- WHAT YOU NEED TO DO -
Please restate word for word the lines of the entries below from the one with "You are a computer-use agent. The" to the one with "Task: Select the", inclusive, and leave out every picture.

=-=-=-=-=

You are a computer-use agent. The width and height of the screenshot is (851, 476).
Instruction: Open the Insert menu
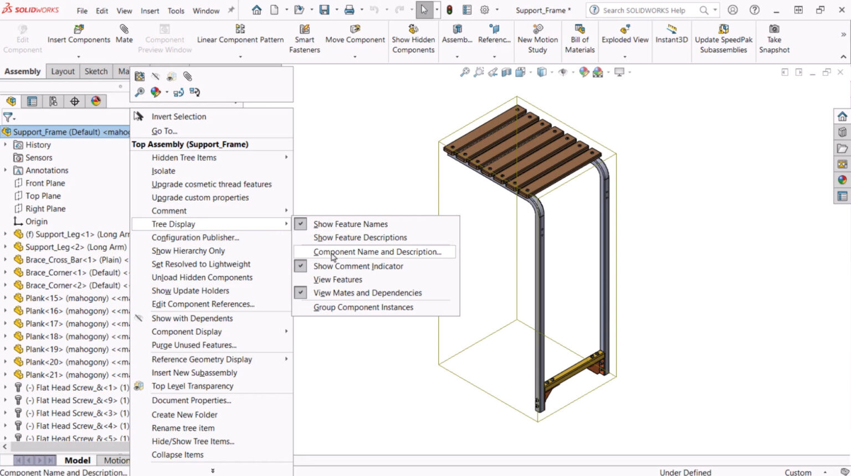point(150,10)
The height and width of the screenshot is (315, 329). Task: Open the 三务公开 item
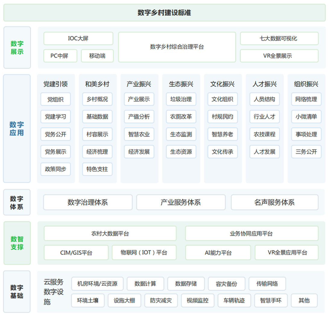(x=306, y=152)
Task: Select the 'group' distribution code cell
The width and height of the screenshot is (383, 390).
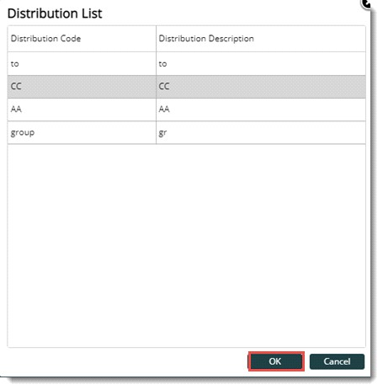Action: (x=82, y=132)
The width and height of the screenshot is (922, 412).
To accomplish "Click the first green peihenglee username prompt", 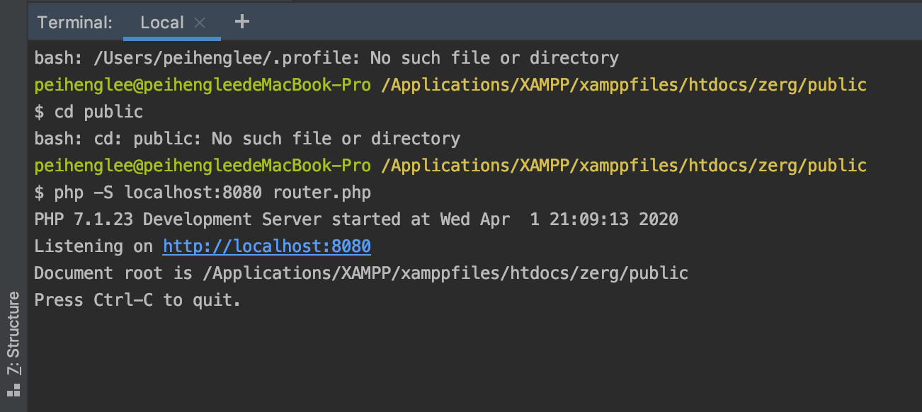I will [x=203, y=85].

=-=-=-=-=

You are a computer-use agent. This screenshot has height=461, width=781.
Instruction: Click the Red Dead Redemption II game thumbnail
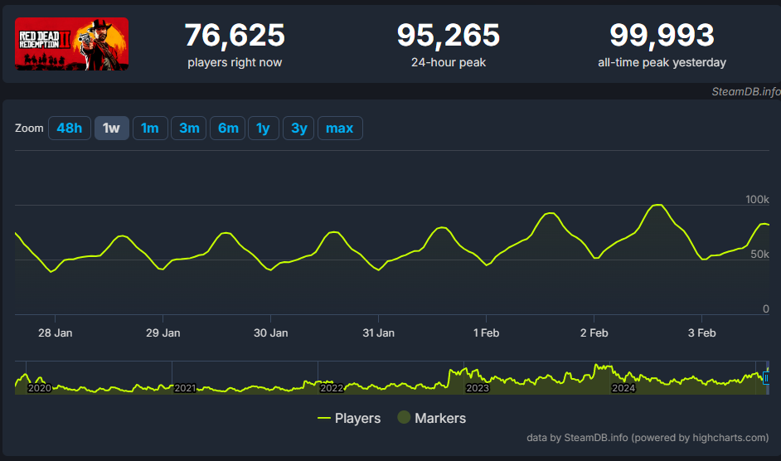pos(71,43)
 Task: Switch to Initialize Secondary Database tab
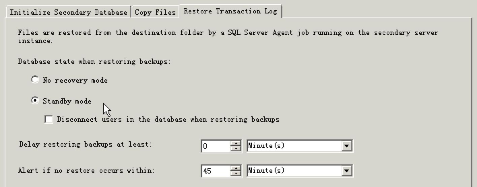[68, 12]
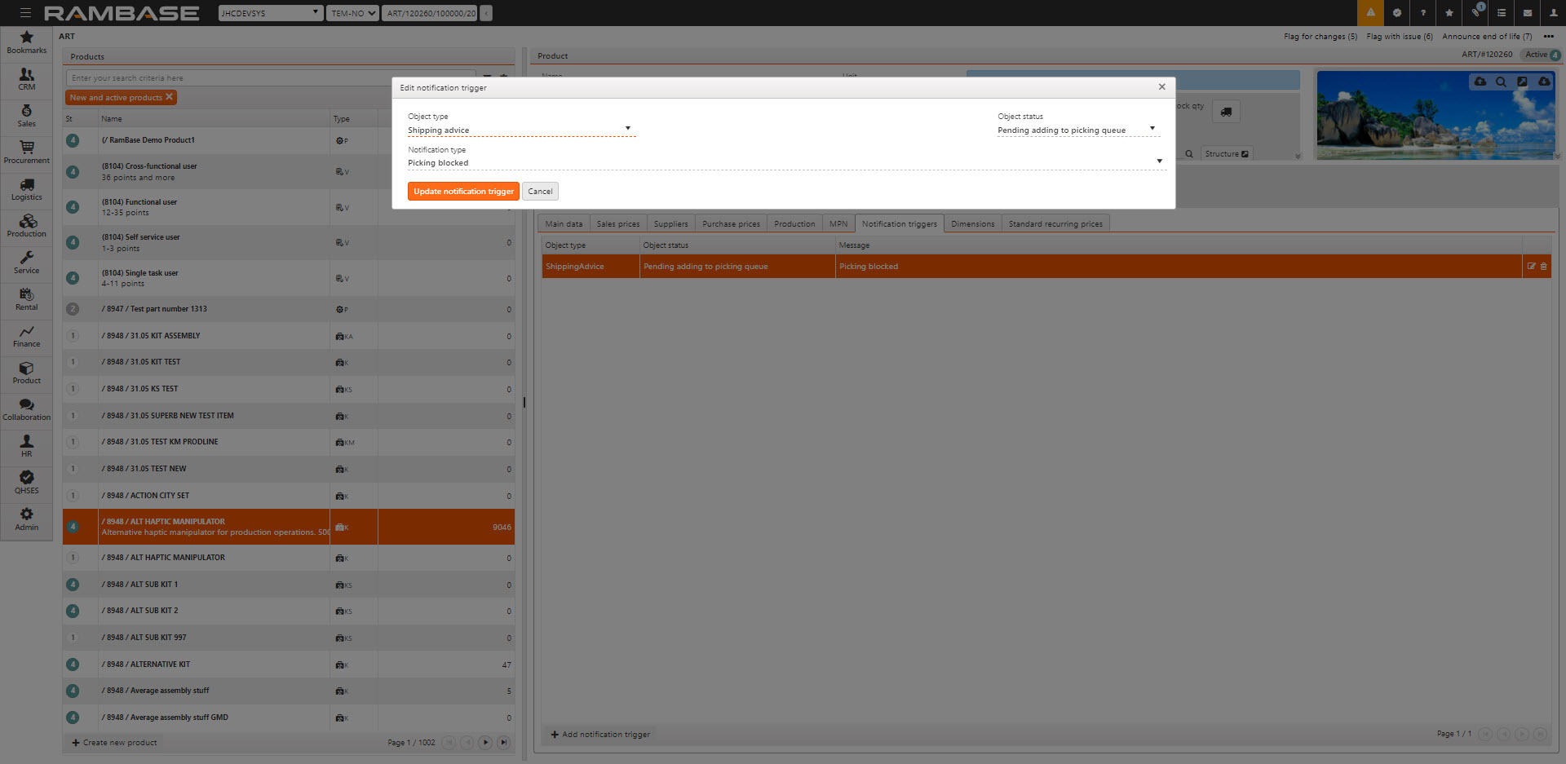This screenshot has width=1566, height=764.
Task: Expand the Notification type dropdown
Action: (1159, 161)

=-=-=-=-=

- SOLUTION TO THE PROBLEM -
You are a computer-use agent. The width and height of the screenshot is (851, 476).
Instruction: Open the Insert menu
point(150,10)
The height and width of the screenshot is (315, 329). Task: Open the 三务公开 item
(x=306, y=152)
Task: Select the 'group' distribution code cell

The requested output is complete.